En la semanal visita a la biblioteca nos topamos con esta sirena, novedad de otoño en la sección de cómics para adultos, de un desconocido para mí Derek Kirk Kim; pero de amplia trayectoria profesional.
En un mundo postapocalíptico al estilo Mad Max, encontramos a una joven sirena en una búsqueda existencial.
Nos enfrentamos a un guion sin grandes diálogos ni cartelas, exento de profundidad explicativa de lo que se viene a llamar el worldbuilding; en numerosas ocasiones con un toque más juvenil que adulto.
Allí nos encontramos con Isla, el personaje principal de la historia, a bordo de su transformer, peleando por sobrevivir en un mundo desértico cual fremen en el clásico de Dune.
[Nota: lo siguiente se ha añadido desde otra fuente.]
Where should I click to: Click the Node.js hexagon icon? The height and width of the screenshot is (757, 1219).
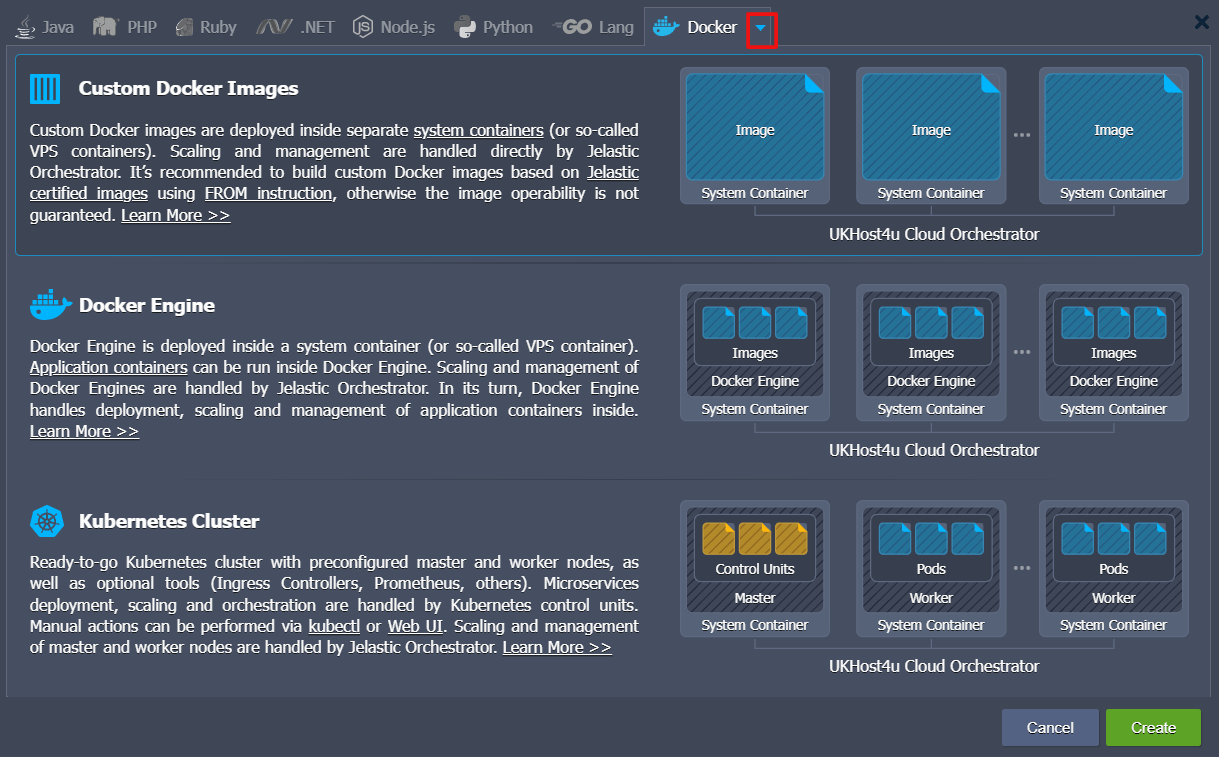[362, 27]
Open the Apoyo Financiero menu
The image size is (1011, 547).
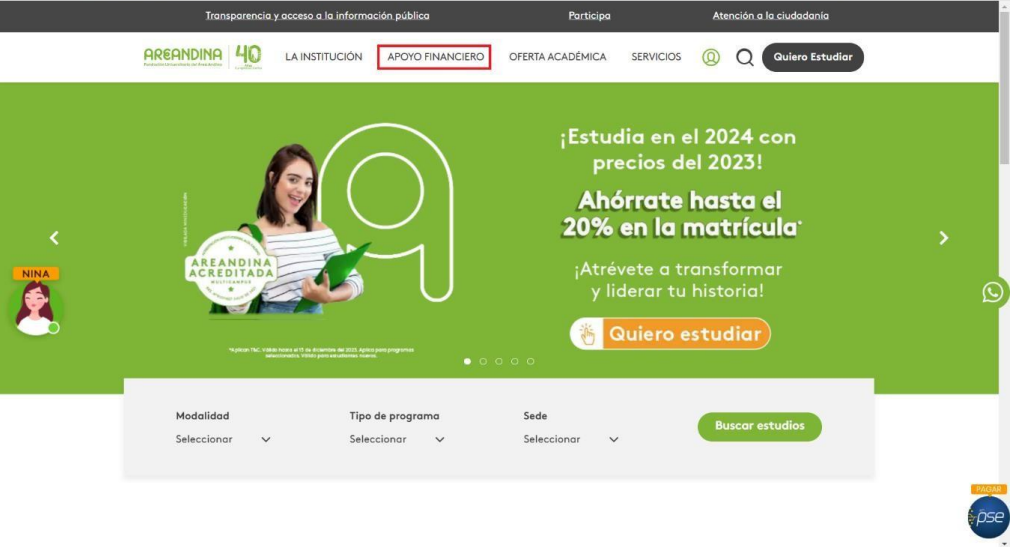coord(435,57)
Un mundo lleno de peligros y portafolio perfecto para un apartado gráfico que sí es excelente.
Es en el arte donde este cómic se hace grande. Con un estilo onírico y visual, con toques de manga (el autor es coreano) y un agradable empacho de siena tostada y aguamarina, cada viñeta es una pequeña obra de arte en sí misma; una delicia a degustar con el detenimiento que se sin duda se merece.
La falta de diálogos se suple con creces con el mensaje de cada viñeta, las facciones de los personajes, imágenes que son una maravillosa explicación que vale más que mil palabras.
Una delicia para degustar al lado del crepitar de una chimenea, con mantita y un buen té. Porque quien no se va a enamorar de una sirena que tiene como mascota un axolote... Imposible, vamos!